* _Assignment_
Would you reproduce each line below exactly, leaving every picture out?
▬▬▬
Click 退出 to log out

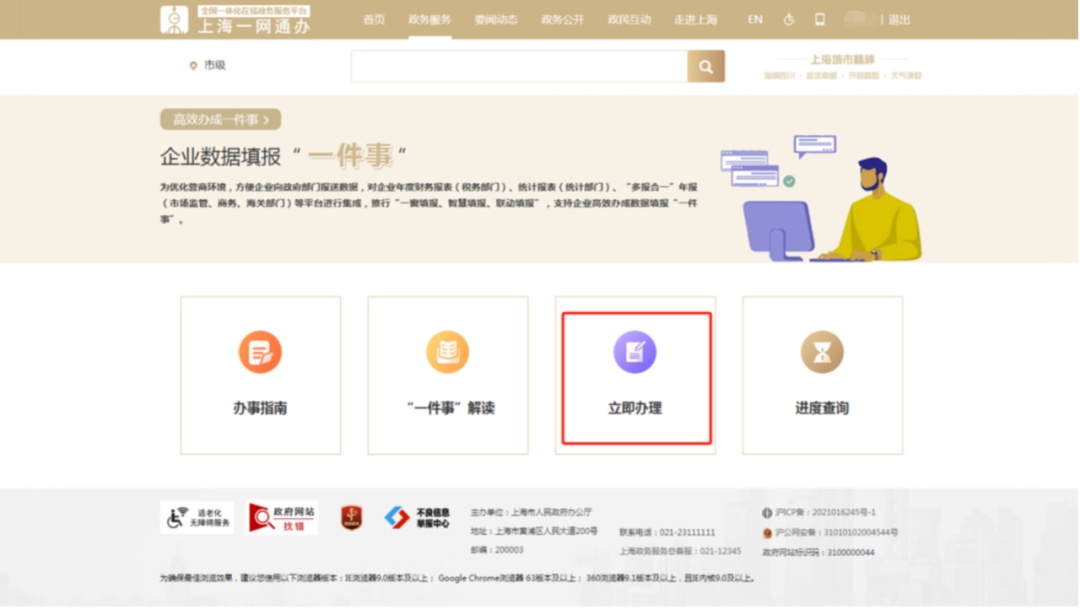pos(900,20)
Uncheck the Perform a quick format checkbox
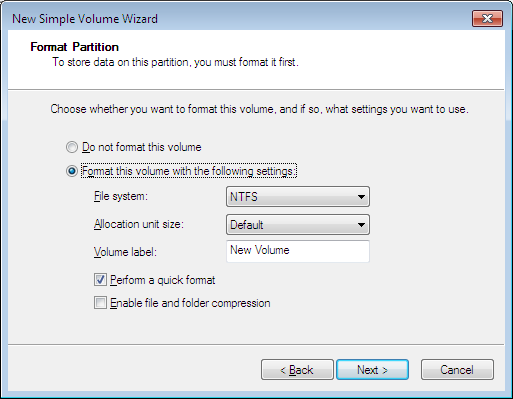 coord(100,280)
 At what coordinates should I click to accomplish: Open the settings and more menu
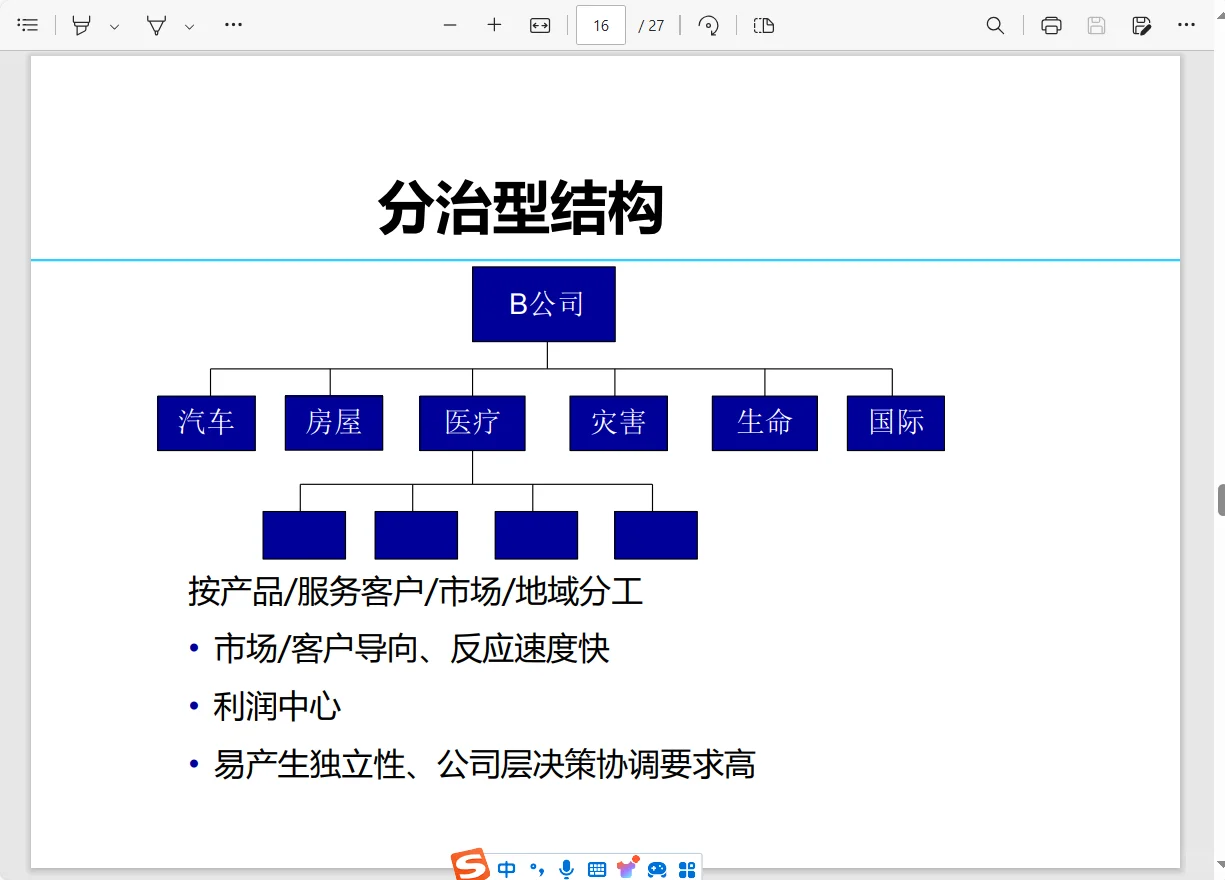click(x=1186, y=25)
▬▬▬
* _Reply_
Click 退出 to log out

pos(900,20)
Uncheck the Perform a quick format checkbox
 coord(100,280)
 At what coordinates should I click to accomplish: Open the settings and more menu
click(x=1186, y=25)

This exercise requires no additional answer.